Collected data
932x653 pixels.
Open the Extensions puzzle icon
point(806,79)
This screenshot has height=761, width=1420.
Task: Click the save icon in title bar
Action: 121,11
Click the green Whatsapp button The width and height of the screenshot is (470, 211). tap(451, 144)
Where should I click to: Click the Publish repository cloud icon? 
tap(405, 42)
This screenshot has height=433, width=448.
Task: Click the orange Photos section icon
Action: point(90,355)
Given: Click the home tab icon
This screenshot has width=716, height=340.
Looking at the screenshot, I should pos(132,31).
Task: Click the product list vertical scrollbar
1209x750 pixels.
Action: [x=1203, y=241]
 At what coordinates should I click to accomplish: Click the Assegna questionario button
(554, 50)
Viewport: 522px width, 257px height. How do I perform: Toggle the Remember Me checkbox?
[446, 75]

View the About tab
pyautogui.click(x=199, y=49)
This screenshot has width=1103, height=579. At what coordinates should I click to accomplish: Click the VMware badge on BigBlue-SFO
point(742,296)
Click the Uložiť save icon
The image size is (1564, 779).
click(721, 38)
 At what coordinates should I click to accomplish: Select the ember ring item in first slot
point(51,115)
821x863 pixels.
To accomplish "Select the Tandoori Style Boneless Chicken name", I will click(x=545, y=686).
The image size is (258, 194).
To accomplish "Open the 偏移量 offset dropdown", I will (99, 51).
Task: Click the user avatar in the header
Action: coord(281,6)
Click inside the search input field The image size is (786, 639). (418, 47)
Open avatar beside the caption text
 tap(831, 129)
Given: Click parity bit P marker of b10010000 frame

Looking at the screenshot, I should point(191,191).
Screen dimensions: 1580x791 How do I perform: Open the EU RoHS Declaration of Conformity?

=== Task requirements ===
Looking at the entries above, can you reproduce exactly the lines from the one that holds "Open the Extensions puzzle icon" through the one that holds "Given: Click the home tab icon", and only those?

=== Your response ===
Open the Extensions puzzle icon
point(806,79)
This screenshot has height=761, width=1420.
Task: Click the save icon in title bar
Action: 121,11
Click the green Whatsapp button The width and height of the screenshot is (470, 211). tap(451, 144)
Where should I click to: Click the Publish repository cloud icon? 
tap(405, 42)
This screenshot has height=433, width=448.
Task: Click the orange Photos section icon
Action: point(90,355)
Given: Click the home tab icon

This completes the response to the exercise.